Environment, poverty and sustainability [Archives:2006/930/Health]

March 20 2006

Abdulkadir M. Al-Ariki
It is very important that government decisions result from an effective process in which all aspects relevant to each or all sector policies and plans have been examined well in an integrated and comprehensive manner. Hence, in light of the National Poverty Strategy and relevant sector policy, each sector is responsible for integrating environmental concerns into its own activities so it will contribute effectively to poverty reduction and sustainability of relevant programs, plans and projects and their incorporation throughout the project cycle.

Accordingly, to achieve sustainability targets, one of the main and most effective means is to adopt and implement outcomes of the Environmental Impact Assessment/ Environmental Management Plan (EIA/EMP).

The idea behind the EIA mainly consists of first making a list of a proposed project's expected environmental impacts before making a decision so it can contribute effectively to project sustainability.

For example, in the water sector, to which public health is linked closely (both sub-sectors agricultural & water supply and sanitation programs), proper incorporation of environmental concerns like the EMP resulting from EIA, will lead the irrigation and water utilities program respectively, to reduce poverty and enhance public health conditions and conduct the project in a sustainable manner. That is, making services work for poor people, in line with the advice of the World Development Report 2004, which emphasizes that broad improvement in human welfare will not occur unless the poor receive wider access to affordable, better quality services in health, education, water, sanitation and electricity. Without such improvements in services in a sustainable manner, freedom from illness and freedom from illiteracy will remain elusive to many.

Various large international organizations also use this method. One is the World Bank, which describes EIA's goal as being “to improve decision making and ensure that project options under consideration are environmentally sound and sustainable.” However, knowing that EIA studies are carried out, thereby expending much money, effort and energy, the issue of implementing and practically following up incorporating this goal into projects should be given priority.

When is EIA used?

Recently in many countries, including Yemen (mainly in water and road projects), EIA is compulsory by law for large projects such as constructing railway lines, roads, housing areas, installations, power stations, water and incineration plants. A process called “screening” is required to determine whether an EIA is required.

The essence of EIA is to obtain correct information and guarantee a good decision making process needed by decision makers to arrive at a balanced judgment leading to sustainability and poverty alleviation or at least its progressive reduction. This information is set out in an environmental impact assessment (EIS).

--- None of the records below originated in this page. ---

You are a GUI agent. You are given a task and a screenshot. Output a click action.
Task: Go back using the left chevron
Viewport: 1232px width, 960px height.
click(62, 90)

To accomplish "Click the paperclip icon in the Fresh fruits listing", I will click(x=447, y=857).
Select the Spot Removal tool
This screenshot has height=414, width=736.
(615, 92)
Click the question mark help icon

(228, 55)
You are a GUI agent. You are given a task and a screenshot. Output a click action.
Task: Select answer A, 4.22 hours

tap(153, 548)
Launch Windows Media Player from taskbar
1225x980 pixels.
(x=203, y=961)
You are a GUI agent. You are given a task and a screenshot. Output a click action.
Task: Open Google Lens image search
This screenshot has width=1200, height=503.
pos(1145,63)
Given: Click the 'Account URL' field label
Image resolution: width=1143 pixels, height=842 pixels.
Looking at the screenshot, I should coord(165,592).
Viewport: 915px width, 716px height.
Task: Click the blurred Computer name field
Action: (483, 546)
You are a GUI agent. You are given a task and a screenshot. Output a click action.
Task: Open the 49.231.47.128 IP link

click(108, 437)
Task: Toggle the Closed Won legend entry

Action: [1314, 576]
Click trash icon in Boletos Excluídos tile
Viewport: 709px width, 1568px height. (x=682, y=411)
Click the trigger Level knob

Poverty and sustainability of water supply

Enforcing practical implementation of water supply and sanitation projects in a systematic sustainable manner, by both government and donors, surely will render them more feasible and sustainable technically, financially, socio-economically and institutionally. Particularly, that EMP content resulting from EIA outcomes consists of mitigation measures; monitoring and auditing plans; and strengthening and building capacities of relevant responsible institutions and agencies.

In 1997, Yemen's Ministry of Water and Environment adopted a water sub-sector adaptable loan program for urban centers aimed at sustaining the Urban Water Supply and Sanitation Project (UWSSP). It also adopted a water strategy and investment program (2005-2009) in 2003, stressing sustainable water sector management in Yemen and giving priority to domestic use by both urban and rural citizens. Additionally, it targets reducing poverty by encouraging and enhancing efficient water supply usage, as well as reaching an equitable level in allocating and distributing available water resources by enforcing and reviving the enhanced traditional partnership of water management in an integrated and comprehensive manner.

Accordingly, EIA/EMP implementation through systematic follow-up of the water sub-sector is to obtain a relevant preferable option that provides correct information to decision makers to make balanced and right decisions leading to water resources sustainability.

Practical EMPs are set out in a public document in the form of an EIS or EMP; hence, the practice of translating EIS/EMP recommendations into legal conditions (as per current UWSSP project main purposes, giving lessons to future relevant projects) and obligations; that is, translating mitigation measures into practical implementable planning conditions and obligations.

Research affirmed that lack of matching between practices of those producing EIS/EMPs and planning authorities' expectations led to inefficiency and possibly emasculation of EIAs through failure to implement mitigation measures. Hence, project unsustainability will continue leading to poverty, unemployment and public health deterioration.